Bayer will pay the Company an upfront cash payment of $45.0 million for the exclusive license grant, and will make an additional $15.0 million reimbursement payment to the Company for certain research and process development activities to be performed by the Company under the License Agreement. The Company is also entitled to receive (i) up to an additional $5.0 million for additional, specified pre-clinical and translational activities under the License Agreement, (ii) an aggregate of up to $610.0 million in milestone payments upon achieving certain development, regulatory and commercial milestones relating to Licensed Products and (iii) additional amounts for manufacturing services and product supply. In addition, the Company is eligible to receive tiered royalties at percentages up to low double digits on worldwide net product sales of Licensed Products on a country-by-country and product-by-product basis until the later of 12 years after the first commercial sale in such country or the expiration of specified patent rights in such country, subject to certain reductions and aggregate minimum floors. The License Agreement includes (i) various representations, warranties, covenants, indemnities, and other customary provisions and (ii) contains customary provisions for termination by Bayer for convenience, by the Company upon a challenge of the Company’s licensed patents, and by either party, including in the event of breach of the License Agreement (subject to cure), subject, in each case, to certain reversion rights, or upon the other party’s bankruptcy.
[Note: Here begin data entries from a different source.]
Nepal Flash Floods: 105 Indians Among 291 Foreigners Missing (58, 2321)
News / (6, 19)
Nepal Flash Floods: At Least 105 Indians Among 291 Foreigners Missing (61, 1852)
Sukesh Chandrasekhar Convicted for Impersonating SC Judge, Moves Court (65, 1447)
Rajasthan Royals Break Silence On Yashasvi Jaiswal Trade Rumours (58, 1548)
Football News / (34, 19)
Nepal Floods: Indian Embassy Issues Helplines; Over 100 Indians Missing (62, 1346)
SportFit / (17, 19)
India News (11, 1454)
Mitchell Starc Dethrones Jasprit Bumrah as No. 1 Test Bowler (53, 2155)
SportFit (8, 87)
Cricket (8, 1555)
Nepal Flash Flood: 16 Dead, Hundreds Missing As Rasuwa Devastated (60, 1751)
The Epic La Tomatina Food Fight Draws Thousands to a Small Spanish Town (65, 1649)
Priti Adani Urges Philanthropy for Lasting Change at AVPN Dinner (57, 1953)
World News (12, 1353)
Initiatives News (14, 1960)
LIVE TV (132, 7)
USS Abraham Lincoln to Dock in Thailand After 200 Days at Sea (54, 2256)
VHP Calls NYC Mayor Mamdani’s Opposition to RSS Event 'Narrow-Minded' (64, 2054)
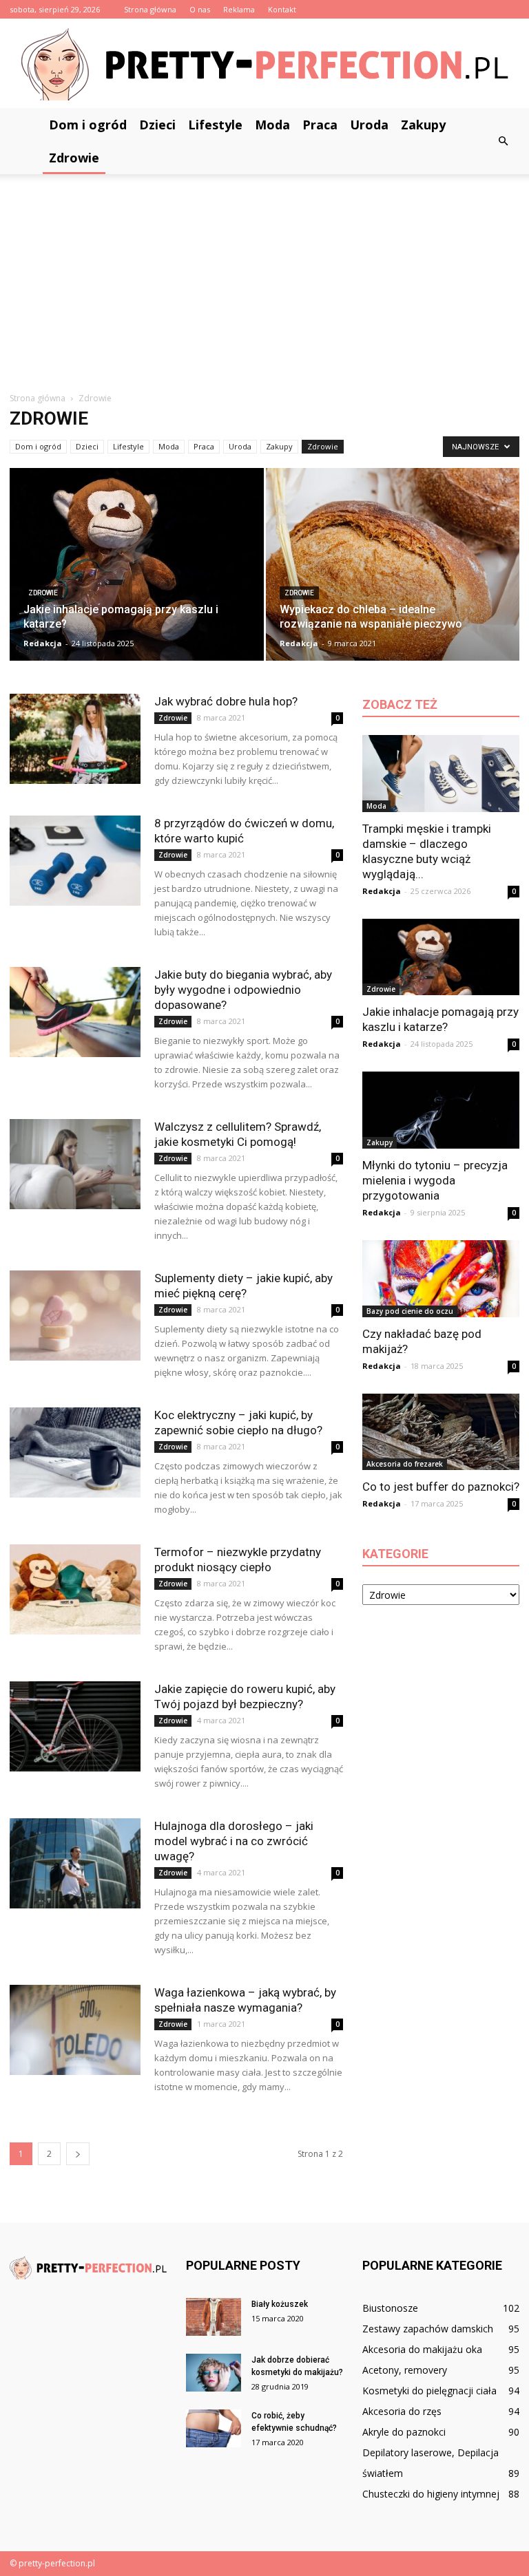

Pursuant to the License Agreement, for a limited period of time and only if the Company pursues a potential out-license of an additional Atara CAR T product candidate, the Company also grants Bayer a non-exclusive right to negotiate a license of such additional Atara CAR T product candidate on mutually agreed terms. The foregoing right granted to Bayer will expire upon certain change of control events of the Company.

The foregoing summary is qualified in its entirety by reference to the License Agreement. The License Agreement will be filed as an exhibit to the Company’s Annual Report on Form 10-K for the year ended December 31, 2020.